> Exercise prompt: Set the entries below down again, please. Match them exactly.

__________________________________________________

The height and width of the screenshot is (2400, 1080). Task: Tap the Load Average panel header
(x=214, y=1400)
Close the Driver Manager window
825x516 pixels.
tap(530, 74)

__________________________________________________

> Written answer:
The height and width of the screenshot is (2400, 1080). Task: Tap the Load Average panel header
(x=214, y=1400)
Close the Driver Manager window
825x516 pixels.
tap(530, 74)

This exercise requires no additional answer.